--- Given request ---
From the passage on identity politics below, write out the portion that begins at the words "Recognition at the" and stops after the words "them another matter.".

--- Excerpt to read ---
:::::

Identity has been largely appropriated by the cultural postmodern left (rather than the economic  Marxist left) and has generally refused to base identity in the material and social conditions of capitalist societies. However, because of theoretical commitments to anti-essentialism (or anything foundational) postmodernism is unable to conceive of identity as anything other than fragmentary, partial, contingent, and fluid. It is more a paralogical understanding of identity: a theory against identity. It is a theory that denies that there is anything essential to an identity of a person or group. Ever finer demarcations of identity are sought to counteract claims of essentialism to capture the experience of a given group leading to ever decreasing group affiliations and ever increasing incommensurate identities and voice. This has the effect of atomising groups to individuals and weakening social ties and solidarity: poststructuralism and postmodernism are highly congruent with neoliberalism and individualism and it is no historical accident that both have flourished at the same moment.  Postmodernism and poststructuralism identity politics is all about recognition of difference and nothing about redistribution which is one reason why it sits so well with neoliberalism:

Recognition at the level of discourse and attitudes is of course important, but it is not enough, and at worst may be tokenistic. It is easy for the dominant to grant discursive recognition and civility to the dominated or socially excluded; giving up some of their money and other advantages to them another matter.

:::::

--- Source data ---
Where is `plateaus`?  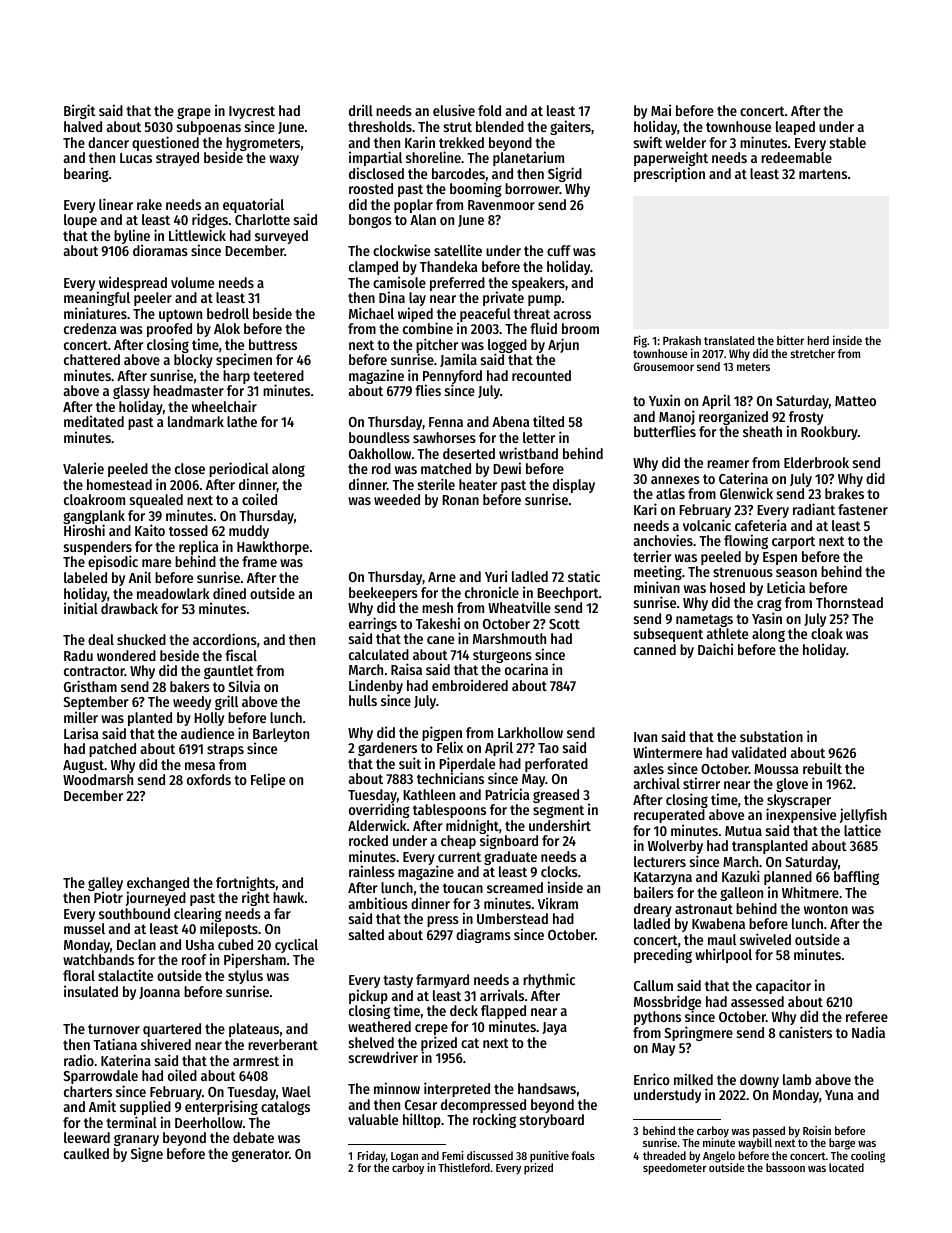 plateaus is located at coordinates (254, 1030).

:::::

--- Final result ---
Recognition at the level of discourse and attitudes is of course important, but it is not enough, and at worst may be tokenistic. It is easy for the dominant to grant discursive recognition and civility to the dominated or socially excluded; giving up some of their money and other advantages to them another matter.